When Livi was born, her Mum, Kirsti and Dad, Brett had no idea there was anything wrong. Their beautiful little girl was born full-term and a healthy 7lbs 11ozs. She was a very welcome little sister for Sophie and, as you’d expect, they were all thrilled.

But then Livi’s family noticed that something wasn’t quite right…
Kirsti started to notice that Livi’s eyes weren’t focusing. She wasn’t responding to her or looking around when she heard noises. Doctors said her optic nerve hadn’t developed and wanted to do an MRI scan of her brain.

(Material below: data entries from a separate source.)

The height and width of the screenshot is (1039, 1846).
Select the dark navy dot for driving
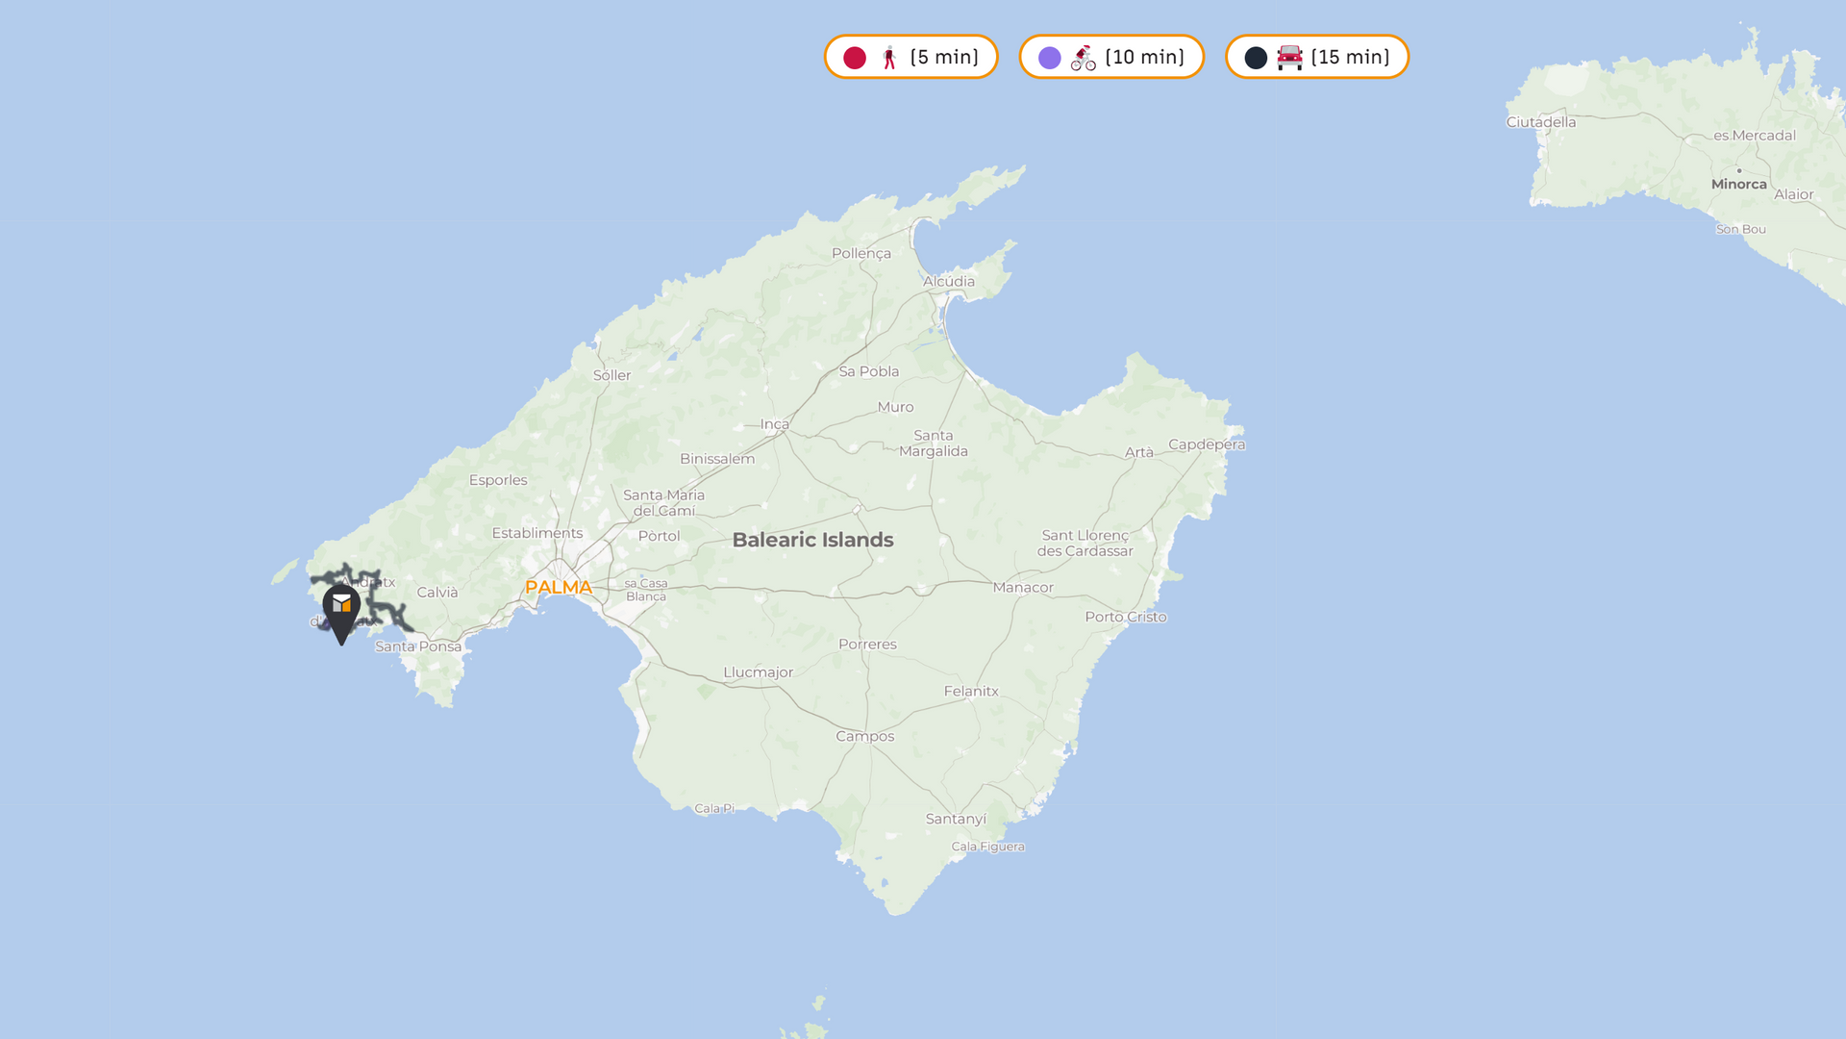[x=1256, y=58]
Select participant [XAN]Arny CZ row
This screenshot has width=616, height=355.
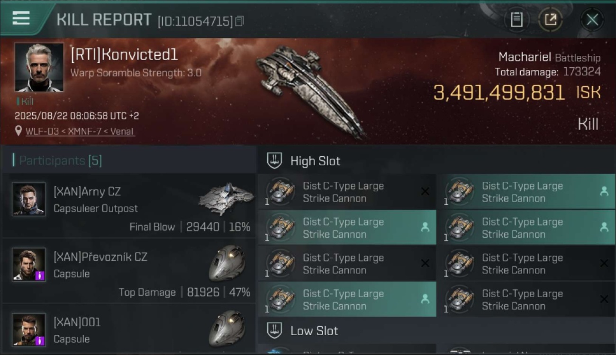coord(129,205)
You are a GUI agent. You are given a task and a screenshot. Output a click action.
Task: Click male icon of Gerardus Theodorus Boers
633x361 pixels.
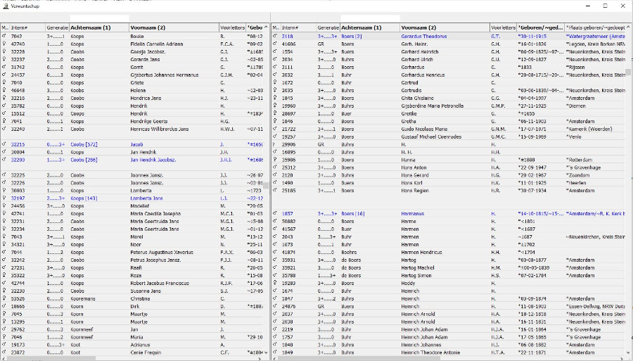[x=275, y=36]
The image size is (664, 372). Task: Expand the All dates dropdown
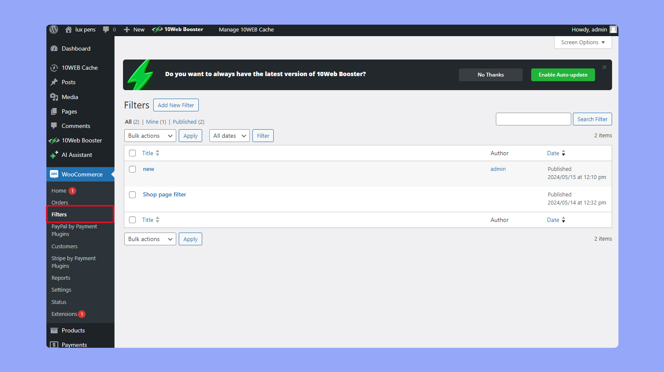(x=229, y=136)
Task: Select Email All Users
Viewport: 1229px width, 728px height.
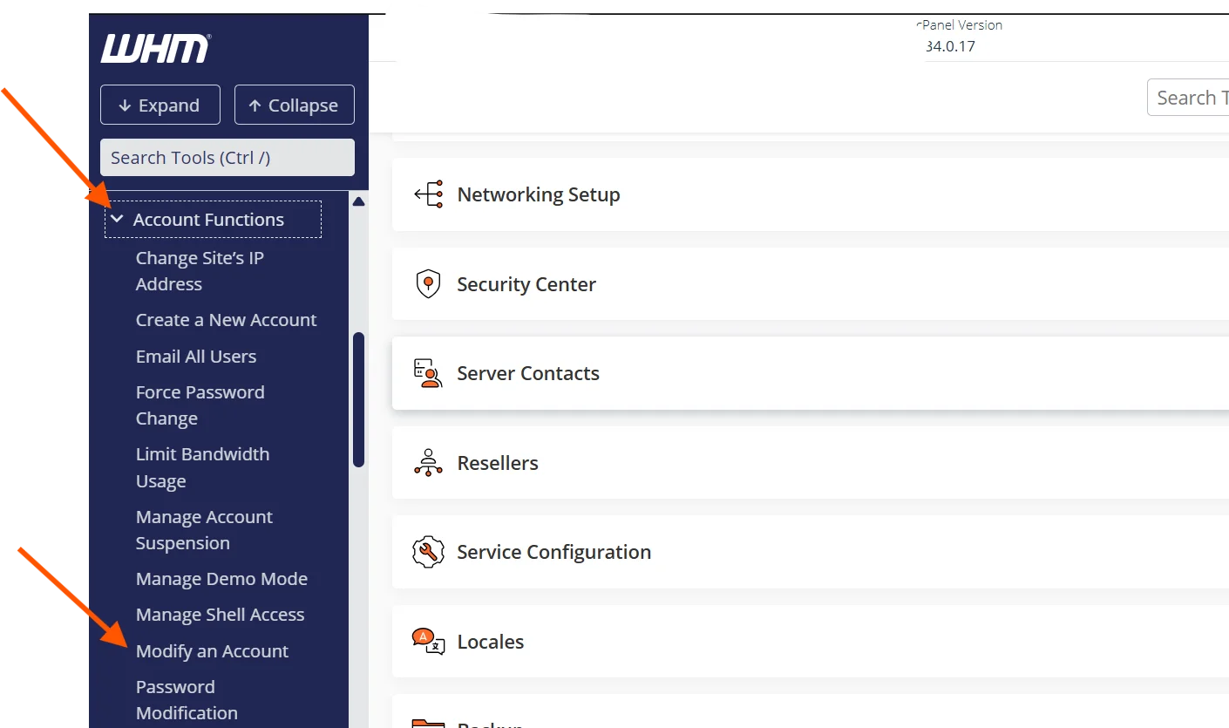Action: point(196,357)
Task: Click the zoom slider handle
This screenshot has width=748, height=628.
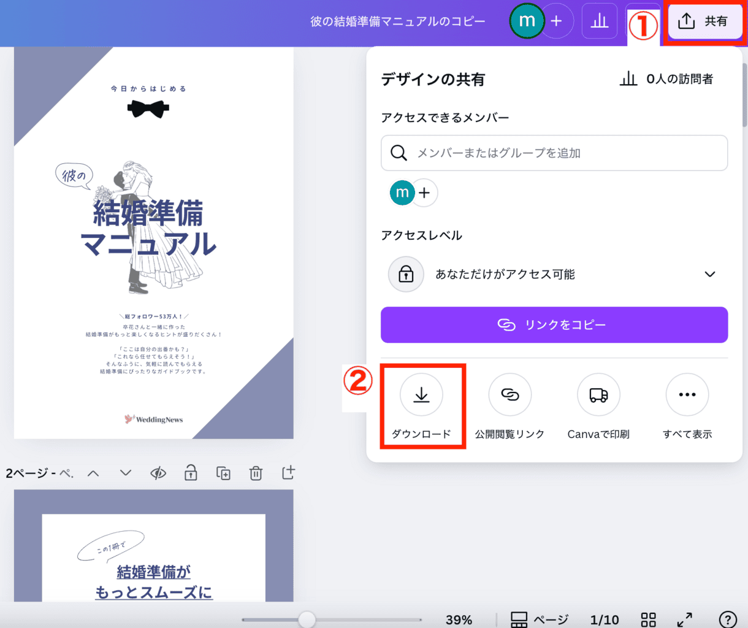Action: [307, 619]
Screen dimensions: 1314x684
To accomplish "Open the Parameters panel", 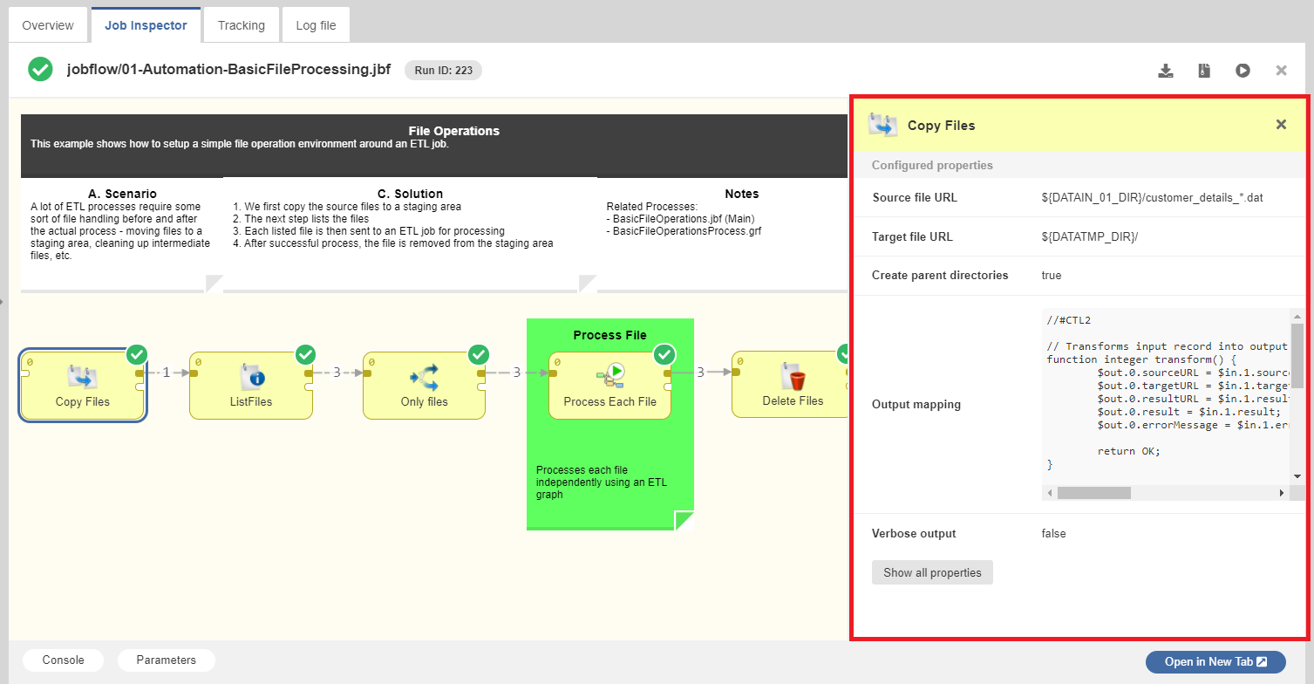I will pos(166,660).
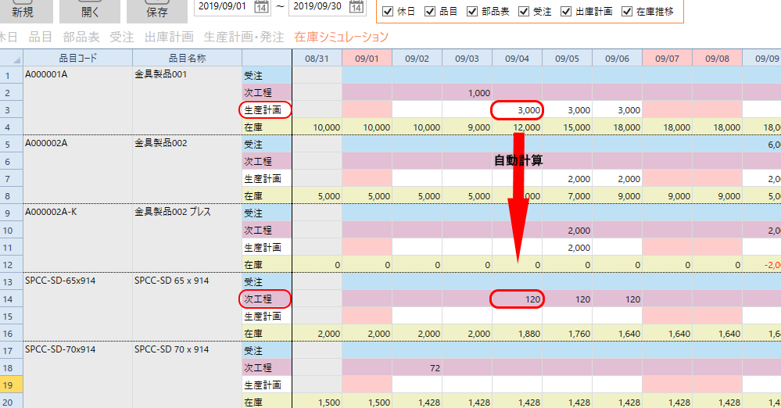Screen dimensions: 781x408
Task: Select the 在庫シミュレーション tab
Action: coord(341,37)
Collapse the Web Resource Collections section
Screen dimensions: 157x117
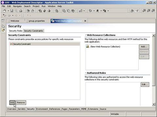coord(86,35)
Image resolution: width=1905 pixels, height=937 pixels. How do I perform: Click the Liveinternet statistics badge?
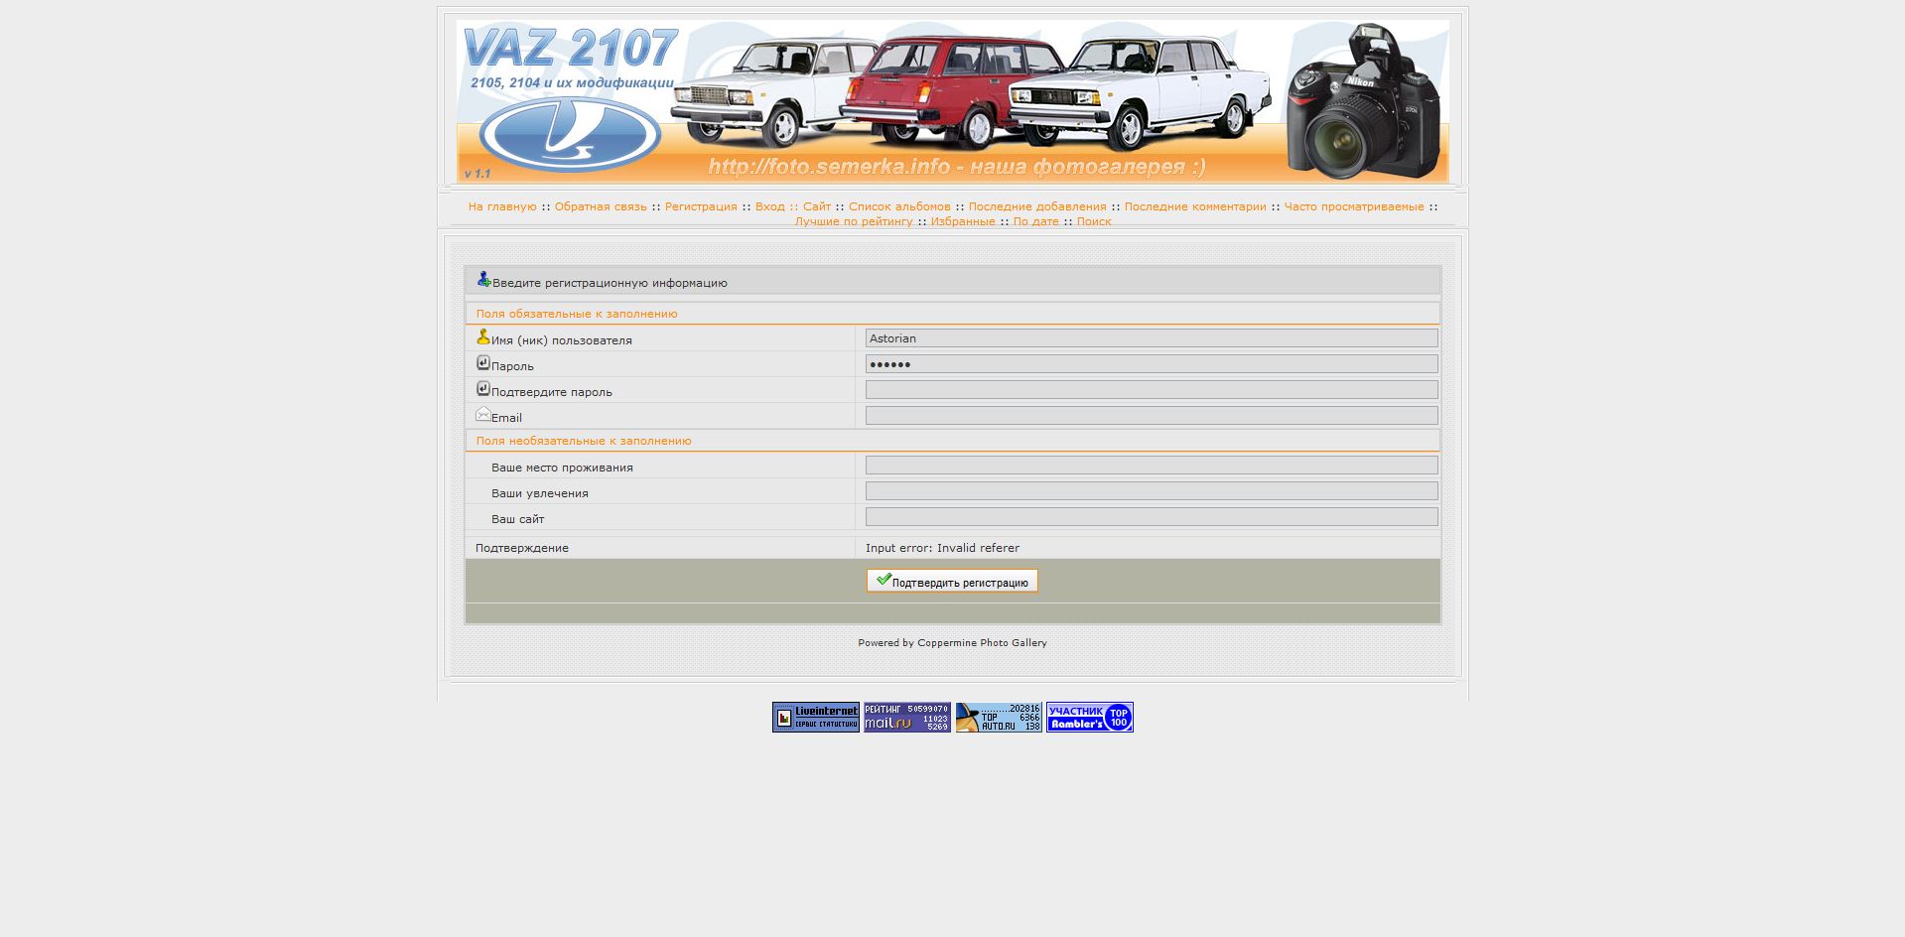coord(815,717)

The scans showed that Livi’s brain was ‘underdeveloped’ but doctors didn’t know why. 
 
A neurologist said Livia might never see, speak or walk and she’d need round-the-clock care for the rest of her life.
 
Livia was diagnosed with global development delay (GDD), autism and scoliosis in her spine, all caused by an unknown mutation in one of her genes.
 

"The very hardest thing," her mum says, "is not knowing why Livia is the way she is. Still to this day, we don't know"


But Livi has defied all the odds, regaining her sight, walking at age 4 and developing basic speech. Every day she learns a new skill. 

She is a beautiful, happy, energetic little girl busy with playing and swimming lessons despite all the challenges she faces on a daily basis.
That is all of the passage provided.